Cases of Guinea worm disease — a horrifying infection that culminates in worms coming out of a victim's skin — have reached an all-time low worldwide, former U.S. President Jimmy Carter announced Friday.
Only 4,410 cases were reported worldwide during the first ten months of this year, all in six African countries. Nearly 80 percent were in Sudan, according to The Carter Center, the disease-fighting nonprofit founded by Carter and his wife.
That total is a dramatic drop from the 3.5 million cases in 20 nations that were reported when The Carter Center's eradication campaign began in 1986. It's also less than half the 9,585 cases reported by individual nations in 2007.

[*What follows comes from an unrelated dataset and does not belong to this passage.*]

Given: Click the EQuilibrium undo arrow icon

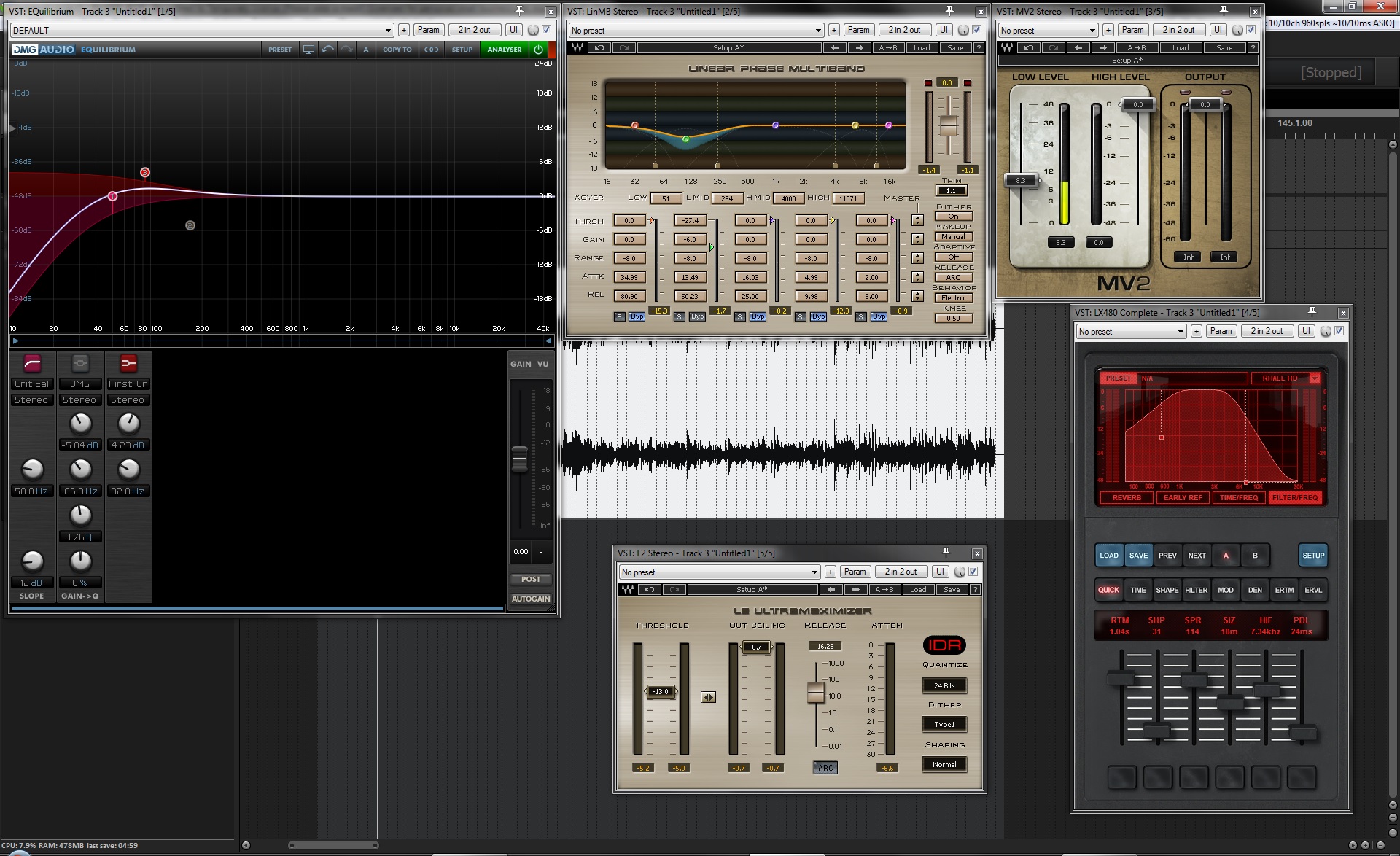Looking at the screenshot, I should tap(327, 50).
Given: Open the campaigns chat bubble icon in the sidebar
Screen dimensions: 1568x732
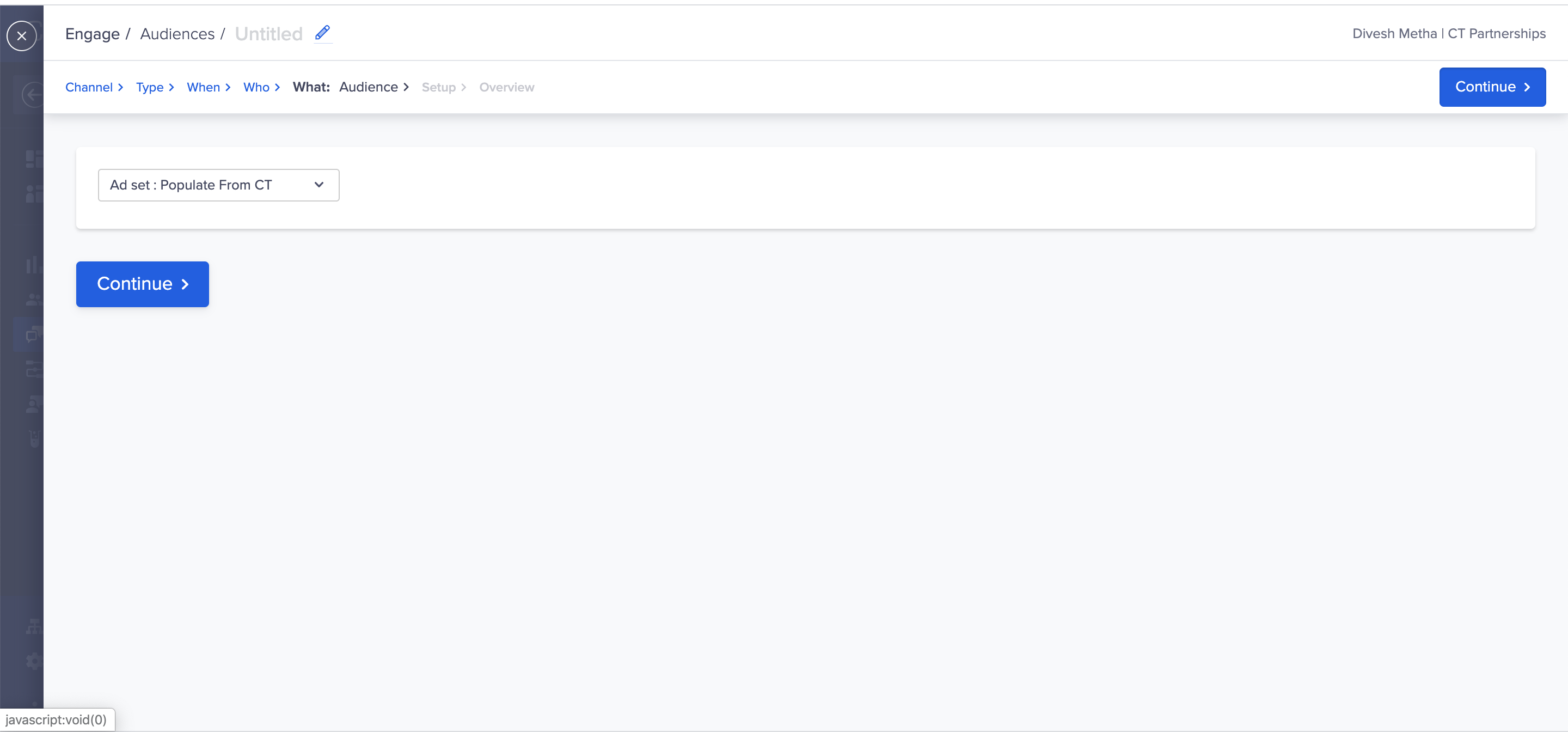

"Our record on Guinea worm for the last few years has been steadily and rapidly downward," Carter said.
Health experts hope that next year may see the last reported cases of the parasitic illness, which would make it the second infection — after smallpox — to be eliminated from the world.
Carter also announced that the Bill & Melinda Gates Foundation has contributed $40 million toward the eradication effort, and the British government had pledged roughly $15 million. The Carter Center is trying to raise $32 million to match the Gates gift.
Guinea worm occurs when people drink water contaminated with worm larvae. Over a year, one or more of the larvae can grow to the size of a 3-foot-long spaghetti noodle. Then they very slowly emerge through the skin, often causing searing, debilitating pain for months. The disease is usually not fatal.
There is no vaccine or medicine for the parasite. Infection is prevented by filtering water and educating people how to avoid the disease.
On Thursday, Carter accepted a $250,000 donation from GlaxoSmithKline toward another eradication effort against lymphatic filariasis, a threadlike parasitic worm that afflicts millions.